Então subi no meu cantinho e me pus a recitar mantras. O sol estava forte. Fazia dias que eu não meditava e, desta vez, quis enviar luz rosa - Amor incondicional - às pessoas que amo, às que fazem parte da minha vida, às que passaram por ela. Mentalizei luz rosa em cada pessoa que aparecia à minha cabeça. Às vezes apareciam pessoas inusitadas, de quem há muito não tenho notícias, ou que mal conheço. Tudo bem. Um pouco de Amor não faz mal a ninguém.
No final, já estava molhada de suor. Então desci as escadas correndo e me joguei no rio, pedindo licença aos búfalos. Era bonito e um pouco aterrador nadar entre eles. Só saí do rio quando já haviam se acumulado suficientes pessoas em volta, a me observar.
Voltei molhada debaixo do sol, uma das minhas sensações preferidas. Pena que as pedras queimassem meus pés descalços, fazendo com que eu tivesse que correr, saltitar ou simplesmente aguentar a dor, até chegar em casa.
Depois disso ainda tive um dia longo, como se, de súbito, o deus brincalhão devolvesse todas as horas que me roubara nesta cidade.
Sei que no fim do dia saí nova e de banho tomado, decidida a andar quase até o último ghat, onde eu descobrira, havia pouco tempo, um restaurante de comidas vegetarianas e cruas. Meu corpo pedia salada. Eu quis obedecer. Comi com um pouco de pressa, pois não queria voltar no escuro. O que era inútil, porque o sol, aqui, se põe cedo. O ponteiro mal passava das sete, mas já era noite.
Quando comecei a andar pelos ghats, dei-me conta de que era a primeira vez: No escuro. Longe de casa. Sozinha. Era sempre ele quem me acompanhava, aonde quer que eu fosse.
- Mas ele partiu - lembrei.
E, de alguma forma, até achei bom ter que passar por isso. Assumi como missão: a vulnerabilidade. Mas achei melhor quando uma mocinha indiana me abordou:
- Você vai ao Dashawamedh?
- Vou quase lá. Venha comigo.
Ela faz mestrado em Língua Inglesa na BHU. E participa de um projeto independente que se compromete com a limpeza do Ganges:
- Hoje ficamos em reunião até tarde. - explicou - Quando vi, já tinha escurecido. Ainda bem que te encontrei.

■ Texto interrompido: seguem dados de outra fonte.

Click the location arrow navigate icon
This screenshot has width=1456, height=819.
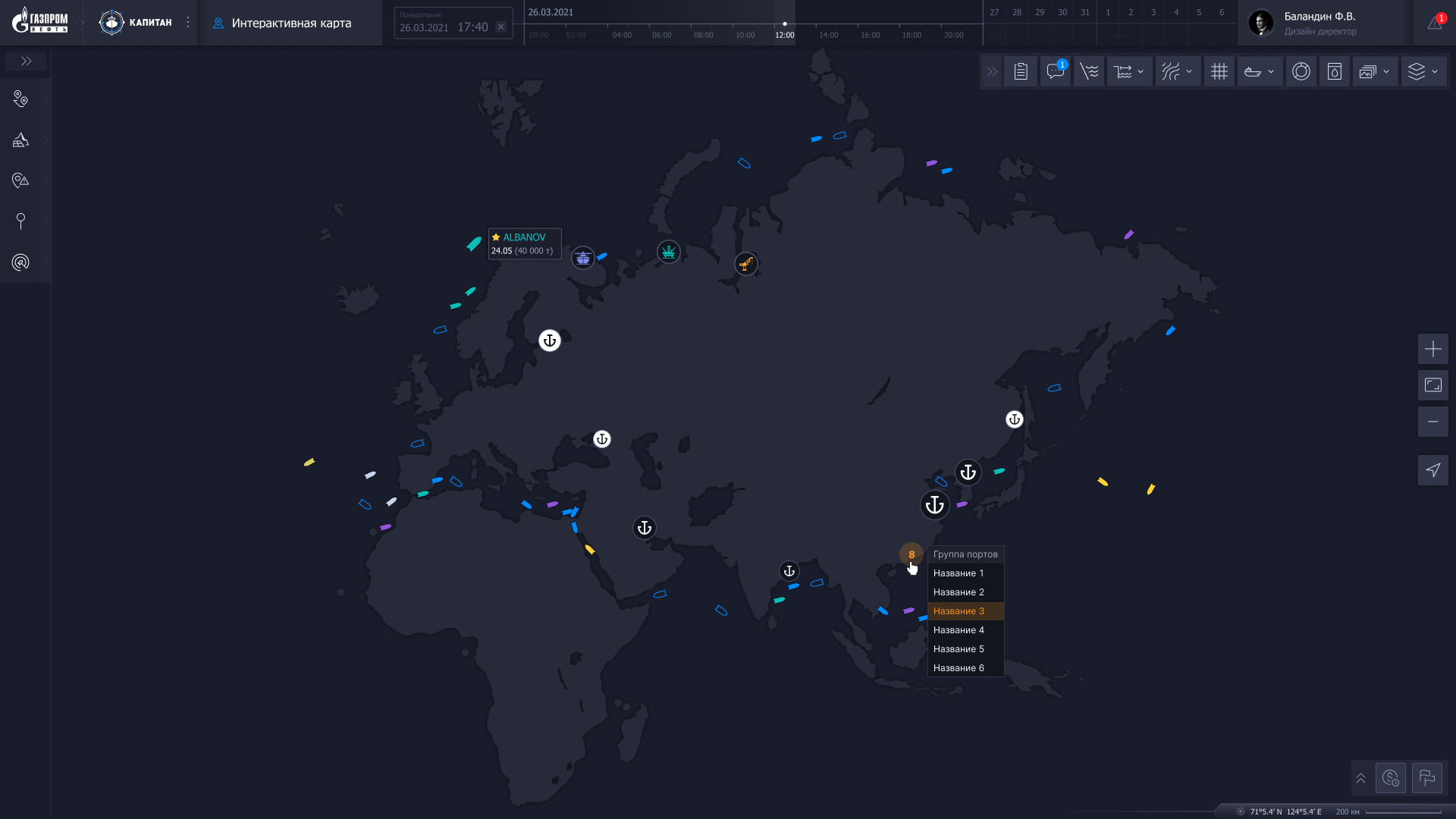click(1432, 470)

Fomos juntas, protegendo uma à outra. Nem são tão escuros, os ghats. E nem vazios. Mas é uma área extremamente masculina. De um masculino agressivo. Hostil. Nós, mulheres, conhecemos bem: andar de olhos baixos, porque qualquer troca de olhar pode ser um convite. Cotovelos abertos para que ninguém se aproxime demais.
Porém, sermos duas nos dava confiança. A humilde confiança de não ser uma só.
Quando cheguei ao Rana Mahal Ghat, nos despedimos. Fiquei com um pouco de pena pelo trecho que ela teria que percorrer sem mim. Subi os degraus pensando nisso. São escadas escuras e labirintos, o caminho de casa, que é na verdade o caminho de quase tudo por aqui.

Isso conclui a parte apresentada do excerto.